Instructions to follow: Put every line of the listing below into a numbered list, skipping blank lines. Leave the pictures out of your answer.

Dataset excerpt
——

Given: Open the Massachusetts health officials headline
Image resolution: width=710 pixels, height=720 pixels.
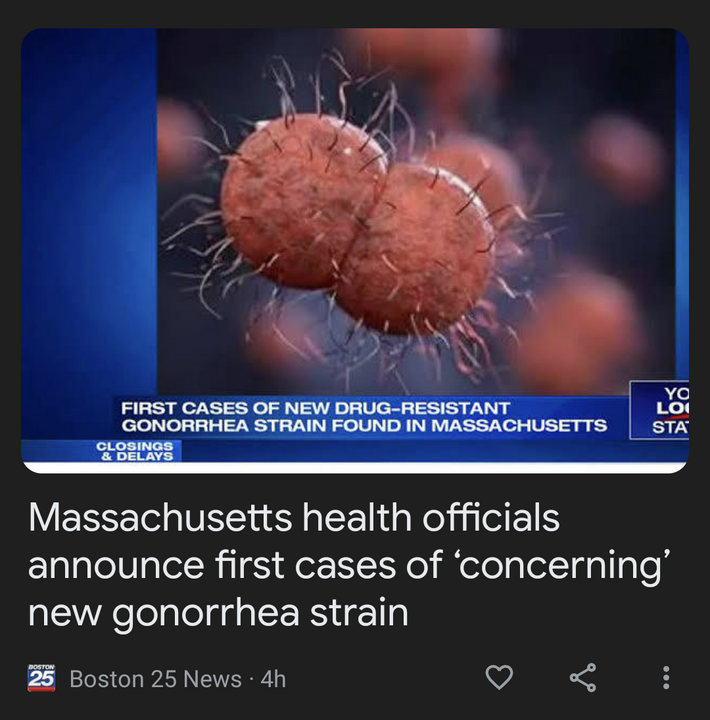Looking at the screenshot, I should coord(349,565).
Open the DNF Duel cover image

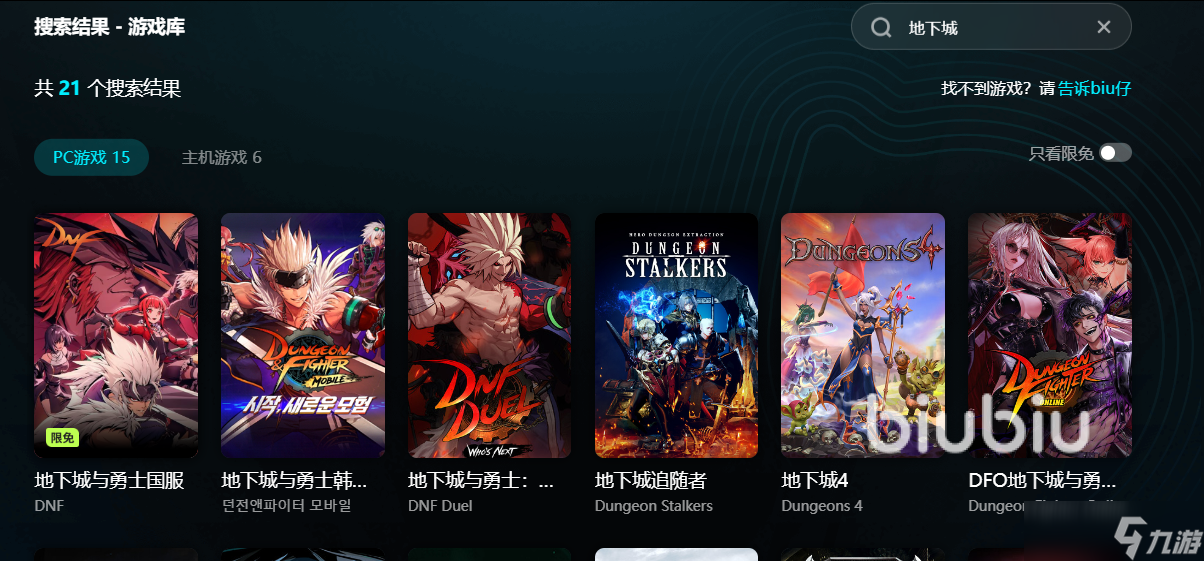tap(490, 335)
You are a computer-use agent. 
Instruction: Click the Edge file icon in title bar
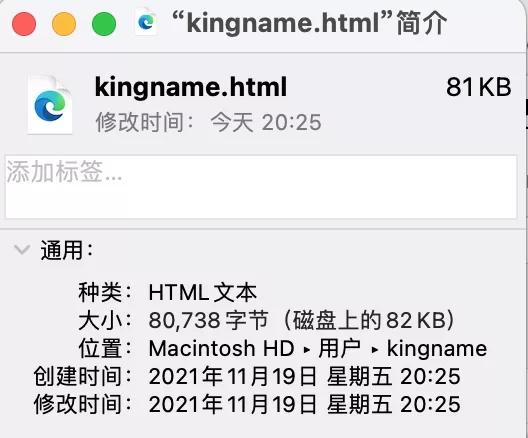(x=146, y=22)
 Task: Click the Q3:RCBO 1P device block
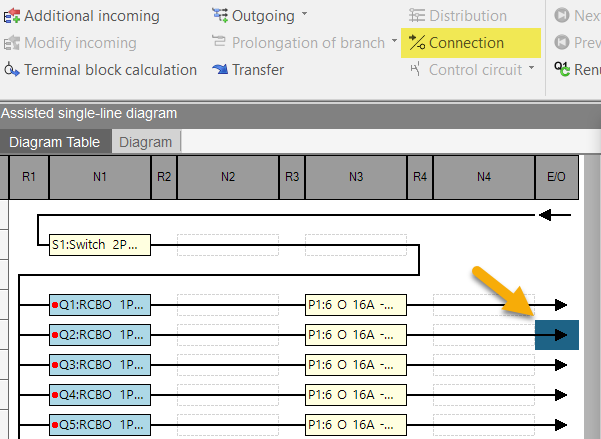point(100,365)
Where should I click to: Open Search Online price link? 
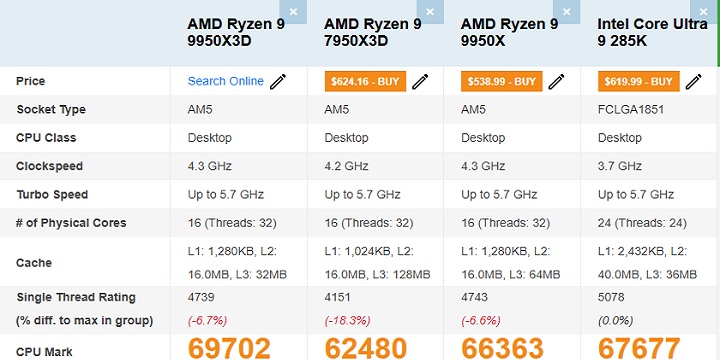point(225,81)
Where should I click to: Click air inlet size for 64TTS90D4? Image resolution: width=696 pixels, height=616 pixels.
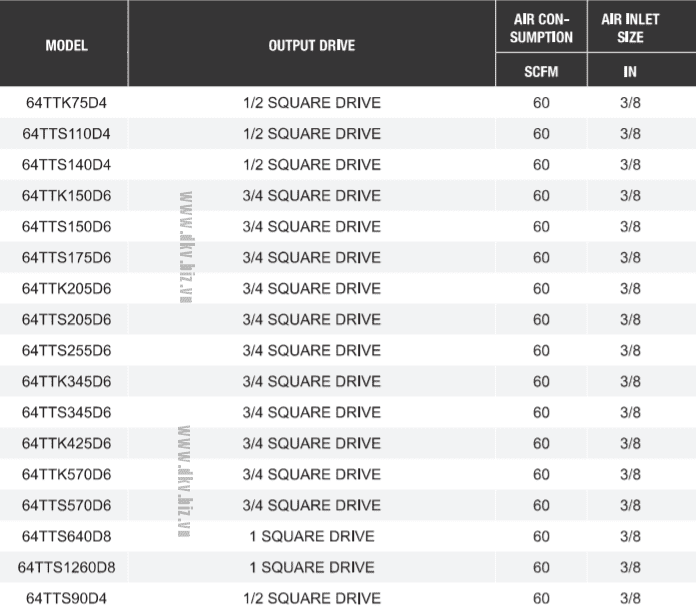(630, 598)
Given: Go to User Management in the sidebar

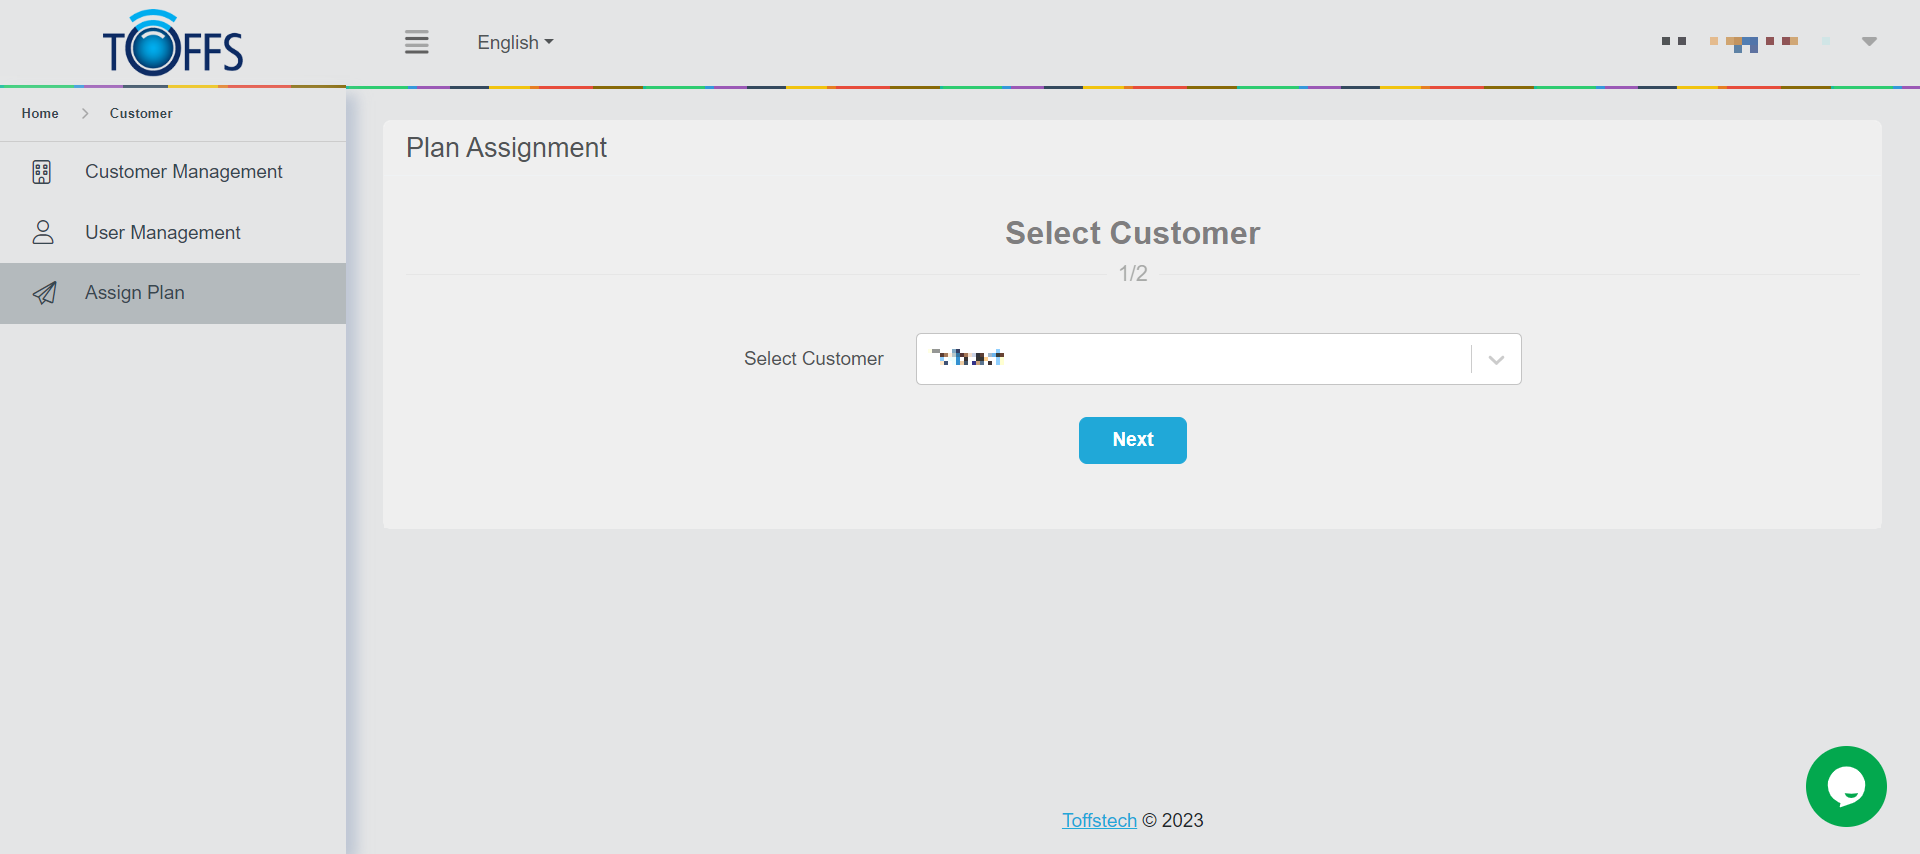Looking at the screenshot, I should click(162, 233).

——

Correct response:
1. Given: Open the Massachusetts health officials headline
2. Image resolution: width=710 pixels, height=720 pixels.
3. Looking at the screenshot, I should coord(349,565).
4. Open the DNF Duel cover image
5. tap(490, 335)
6. You are a computer-use agent. 
7. Instruction: Click the Edge file icon in title bar
8. (x=146, y=22)
9.  Task: Click the Q3:RCBO 1P device block
10. point(100,365)
11. Where should I click to: Open Search Online price link? 
12. point(225,81)
13. Where should I click to: Click air inlet size for 64TTS90D4? Image resolution: width=696 pixels, height=616 pixels.
14. (630, 598)
15. Given: Go to User Management in the sidebar
16. Looking at the screenshot, I should click(162, 233).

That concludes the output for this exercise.